Mastercard CMO Raja Rajamannar believes marketer’s jobs are under siege because they struggle to prove their value to the company. Traditional PR key potential indicators like awareness don’t mean much to the CEO’s and CFO’s of America’s largest companies. What they really want to see is where the money is going, and where it’s coming from. Rajamannar says to be successful marketers need to “connect the dots between the marketing KPIs and the business results”.
One of the toughest areas to prove and track ROI is public relations. How do you put a value on something that is earned or in a very simple sense “free” to the client? If Rajamannar is right, simply reporting impressions isn’t enough, a business objective must be easily digestible to any C-suite member, and their favorite flavor of results starts with a dollar sign.

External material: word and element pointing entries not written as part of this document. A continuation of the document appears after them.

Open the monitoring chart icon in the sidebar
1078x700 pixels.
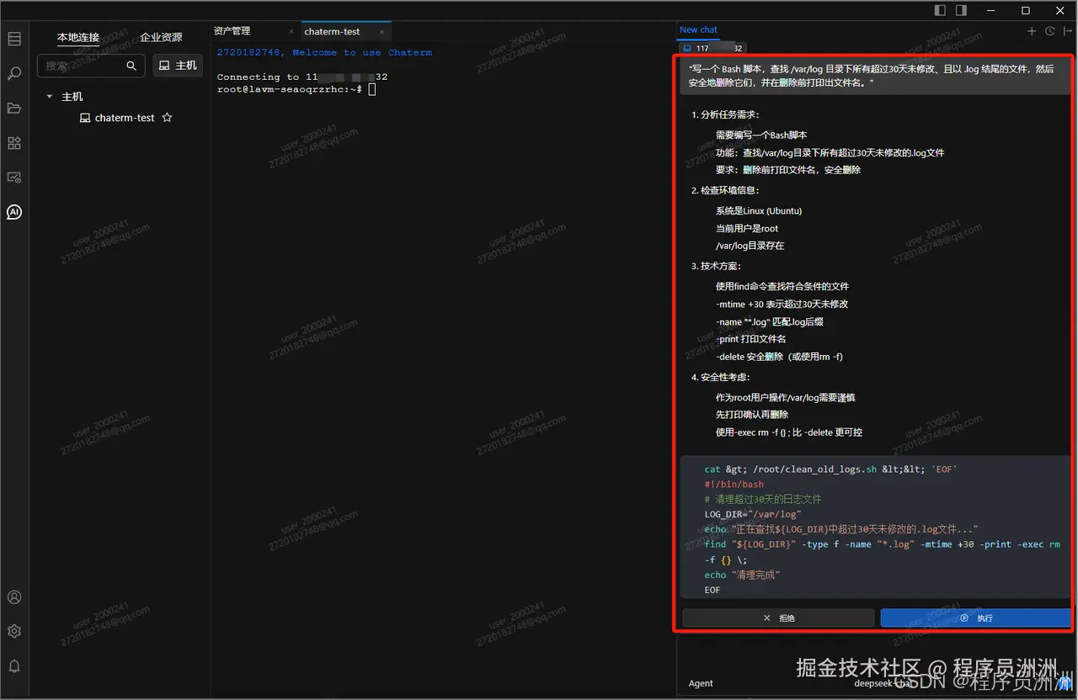(x=13, y=178)
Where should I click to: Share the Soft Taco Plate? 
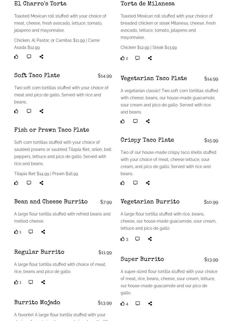pyautogui.click(x=41, y=111)
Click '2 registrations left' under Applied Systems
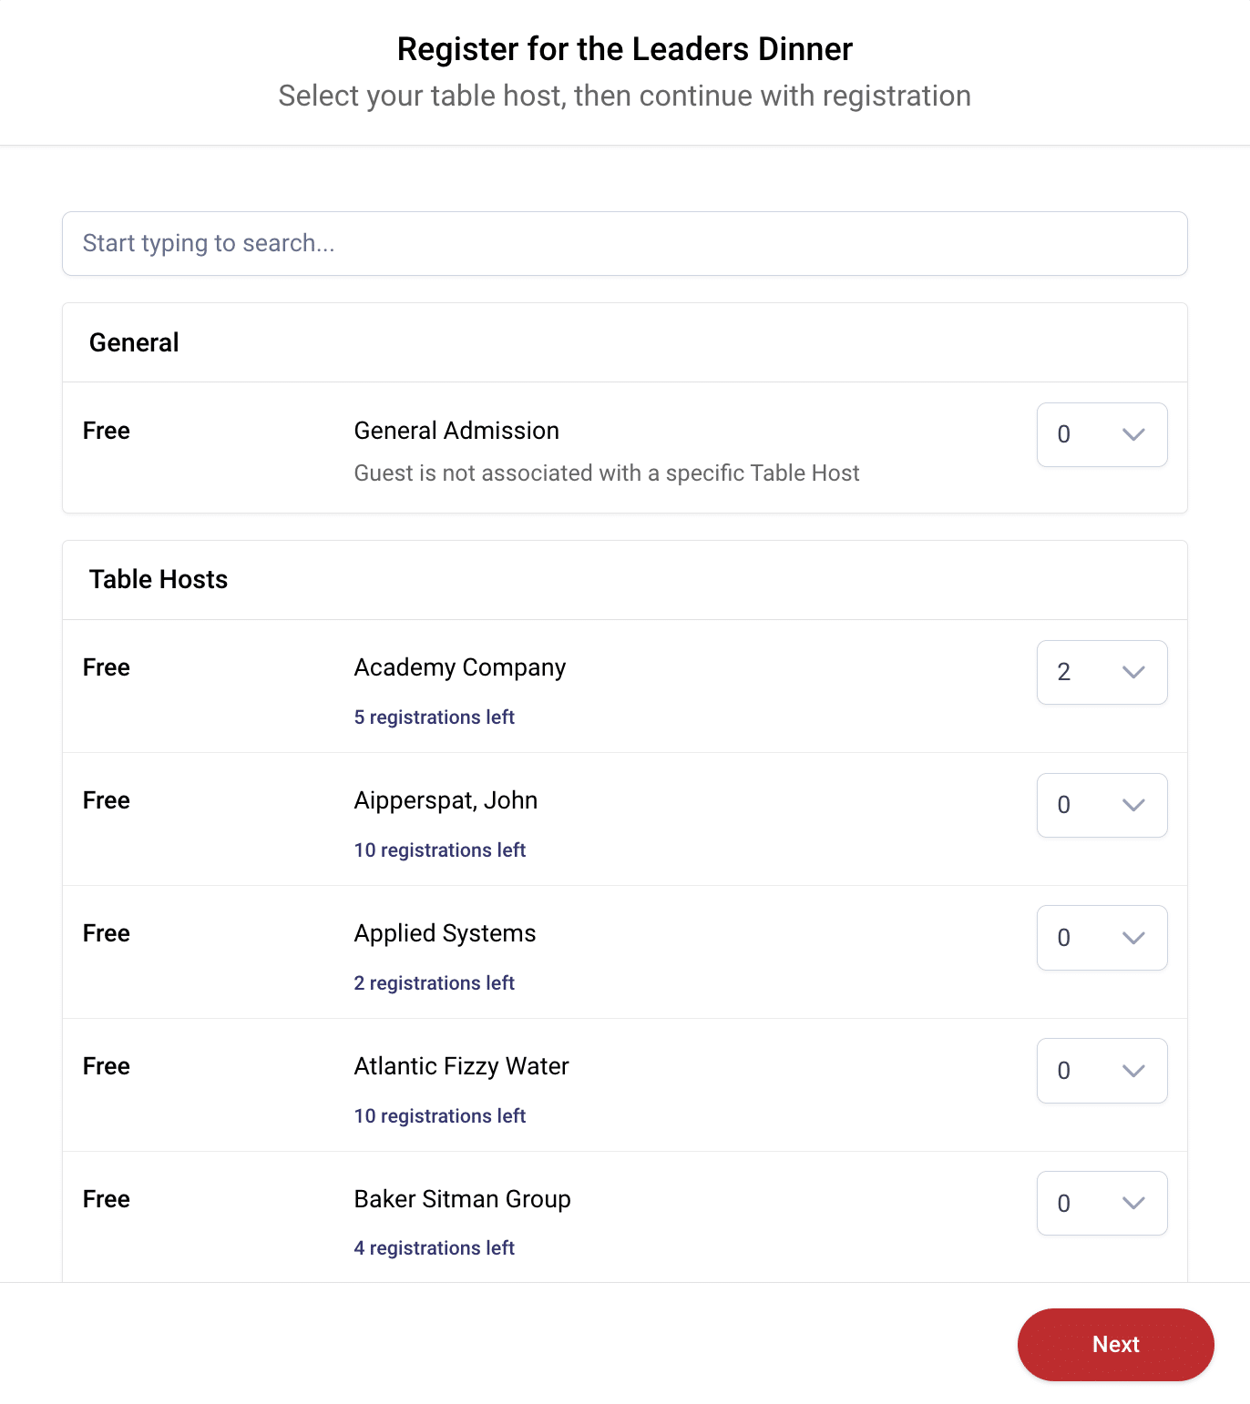 tap(434, 982)
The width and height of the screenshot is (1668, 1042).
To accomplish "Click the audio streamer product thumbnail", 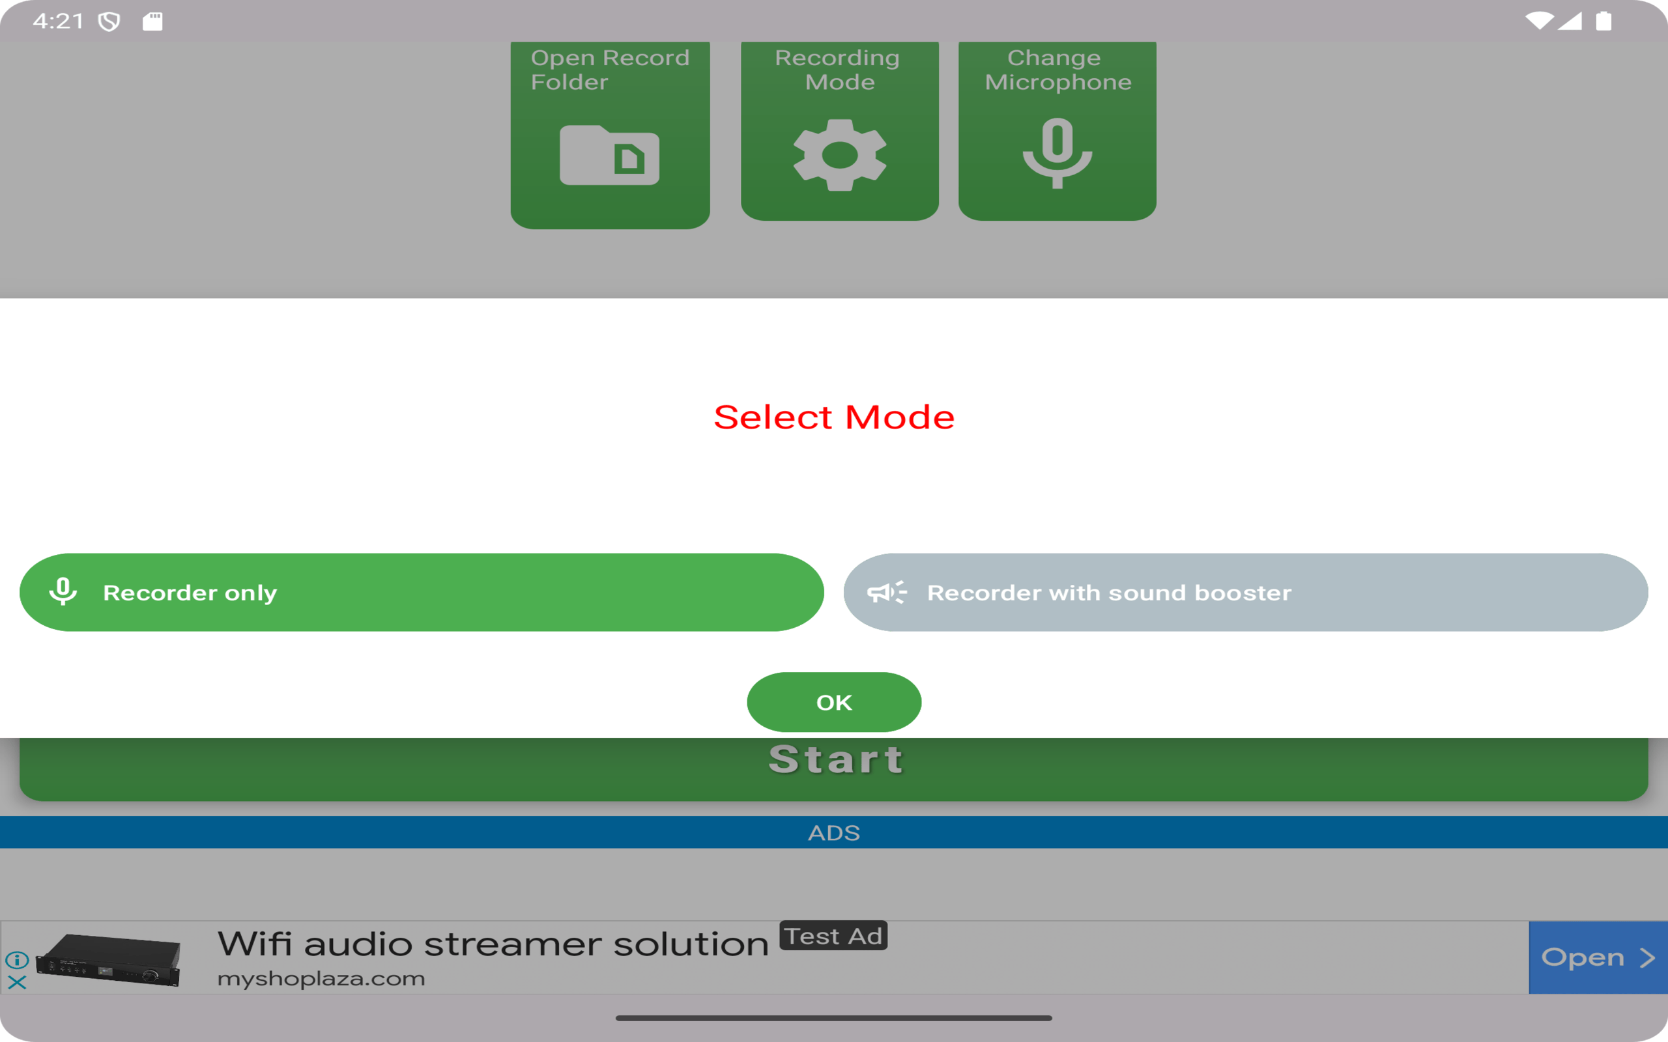I will click(x=108, y=959).
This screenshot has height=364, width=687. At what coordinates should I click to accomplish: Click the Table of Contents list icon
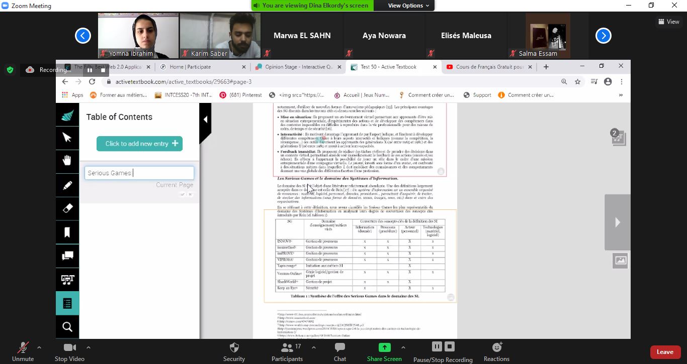[x=67, y=303]
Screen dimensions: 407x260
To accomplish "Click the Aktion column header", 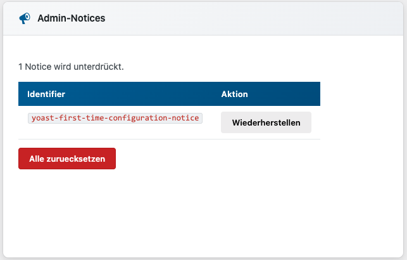I will click(234, 94).
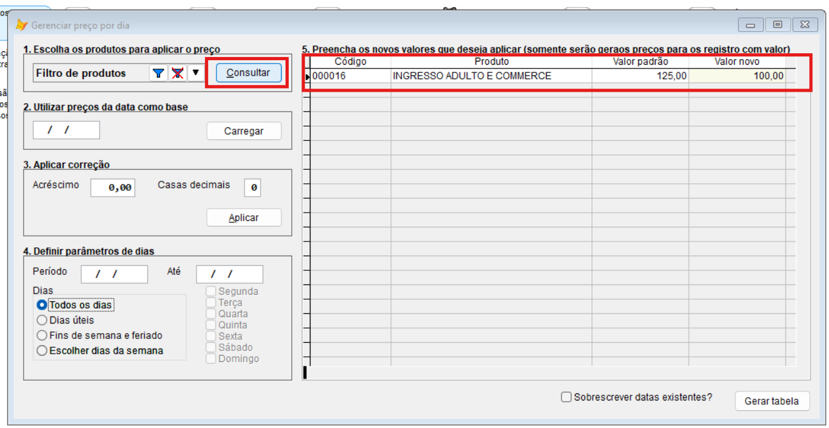Image resolution: width=829 pixels, height=428 pixels.
Task: Click the Período start date field
Action: pos(114,274)
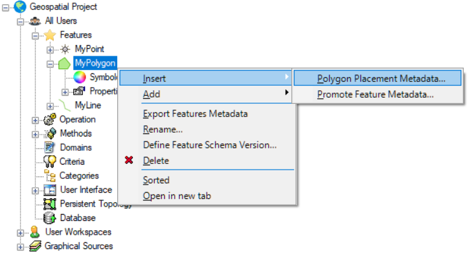Click the MyPoint point-feature icon

click(65, 49)
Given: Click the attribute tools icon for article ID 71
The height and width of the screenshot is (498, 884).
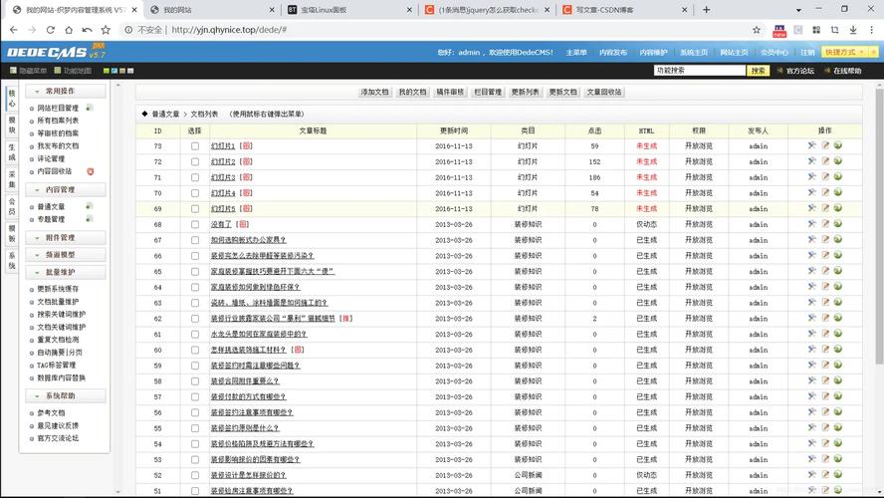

So far the jury is still out on an exact way to report ROI in Public Relations but here are three ways I’ve come across in my research.
Engagement Value
Regina Conway, head of public relations and events at Slickdeals, suggests in her Forbes column a way of combating the various types of earned media hits by ranking them by engagement value. A one sentence mention in a newspaper shouldn’t be weighted the same as a full page feature — something simply reporting impressions wouldn’t catch. They promoted using engagement value, which is placement quality score x estimated audience. Placement quality score is a range 1 – 5 that you assign to the quality of the media hit (5 being a full feature, 1 being a one-line reference) to take into account the prominence of the mention.
Pros:
- Can be used across all types of outlets
- Takes into account the quality of the media hit
Cons:
- The placement quality score is arbitrary and if multiple PR firms are guesstimating this metric, agencies could end up comparing apples to oranges
Conversion Tracking
Another Forbes contributor Henry DeVries suggests conversion tracking as an effective way to see the value a PR campaign brought in. Conversion tracking is using various attribution models to track where consumers originate from. This can look having clients reference an email subscription list or give out a unique coupon code for listeners. This way, an agency can compare how many consumers originated from a PR campaign. Michelle Stansbury from award-winning Little Penguin PR promotes tracking “someone right from a PR placement to a sale”. This is a good end-of-funnel measure to share with executives.
Pros:
- Shows a high level, concrete value of publicity efforts
Cons:
- Doesn’t take into account the value of other phases of the marketing funnel
- Doesn’t take into account the value on long-term customer relationship building
Native Content Value
Calculating earned media like advertising is the simplest approach but still has some validity. Native content is heating up in the digital advertising world because of its ability to appear like an earned media hit. A way to report the value of a PR feature on an outlet could be to see what it would cost to buy the same space. Eddie Kim, the CEO of Memo, a marketplace platform that allows PR professionals to access traffic and engagement data from publishers, echoed this saying “We need to be using paid media calculations to quantify how much it takes to reproduce earned media coverage.”
Pros:
- Simple
- Proves value of space secured by earned media
Cons:
- Not every outlet offers native content and therefore its respective cost
- Doesn’t take into account the added value of consumers trusting organic content more than paid
Overall all of these methods are great ways to communicate value to clients. However, it is important to not look at any of these options as a one-size-fits-all prescription for ROI. PR metrics should be tailored to the individual needs of each client and leadership team. As the media landscape becomes more diverse and competitive the winners will always be those who know their worth and are able to prove it to the consumer.